[sdiy] Clock-controlled filters?
cheater cheater
cheater00 at gmail.com
Fri Oct 19 12:01:09 CEST 2012
Hi Tom,
On Fri, Oct 19, 2012 at 11:32 AM, Tom Wiltshire <tom at electricdruid.net> wrote:
> What sort of frequency range are we expecting to see for this pulse train input? Audio? LFO range? Higher? Lower? Give us a clue!
the range is audio range, needs to respond to frequency changes in the
LFO range, the pulse train could be a (large) integer multiple of the
desired frequency.
It's supposed to be an imaging (reconstruction) filter for a
variable-rate DAC. This is unrelated to David's recent post but that
post reminded me of an idea I had a few years back.
> You might be able to use a switched capacitor filter. They usually have a clock input to set the cutoff. The clock is at some multiple (x50, x100, etc) above the cutoff frequency.
Sounds good. I think that's more than likely exactly what I want.
> If you wanted to use one to filter a square to get a sine (like Dave Dixon did recently) you could set it up with a high frequency clock running the filter, and feeding a divider that brings the clock down to the filter's cutoff frequency. Then you have a square wave input with a tracking filter of pretty much arbitrary order. 8th order switched cap filters aren't uncommon.

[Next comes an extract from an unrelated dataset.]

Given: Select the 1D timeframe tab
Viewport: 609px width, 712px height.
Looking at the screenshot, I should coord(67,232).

That sounds pretty good actually. I'm guessing those parts don't
change much, and if they do, then they're mostly drop-ins (modulo
pinout), right?
> It is possible to build your own switched cap filters using CMOS switches and caps, though I don't know that I'd bother.
>
> If you've got a square wave which is derived from some other source (like feeding a guitar through a big muff, for example!)
That's an interesting square wave oscillator :)

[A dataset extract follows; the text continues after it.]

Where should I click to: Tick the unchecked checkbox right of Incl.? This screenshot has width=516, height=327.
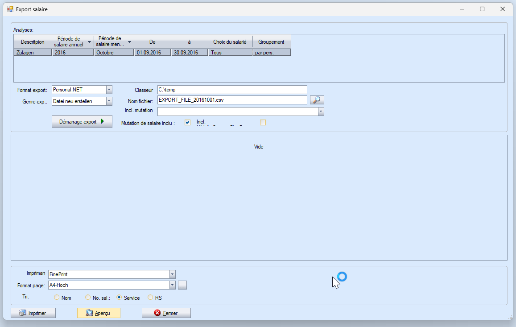point(263,123)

> then you'd be looking at using a PLL with a divider to track the input and produce the required HF clock. This is going to be much trickier to make track properly, I'd have thought.

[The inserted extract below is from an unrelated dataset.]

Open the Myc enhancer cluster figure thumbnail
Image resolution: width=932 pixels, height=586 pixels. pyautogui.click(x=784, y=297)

Not trying to do that. But indulge me - why would I need a divider?
Cheers,
D.
> On 19 Oct 2012, at 10:02, cheater cheater wrote:
>
>> Hi guys,
>> are there filter designs, not necessarily resonant, which tune to
>> pulse train input?
>> Chips are good too - although being able to make it discrete if/when
>> the part becomes obsolete would be a huge plus.
>>
>> Cheers,
>> D.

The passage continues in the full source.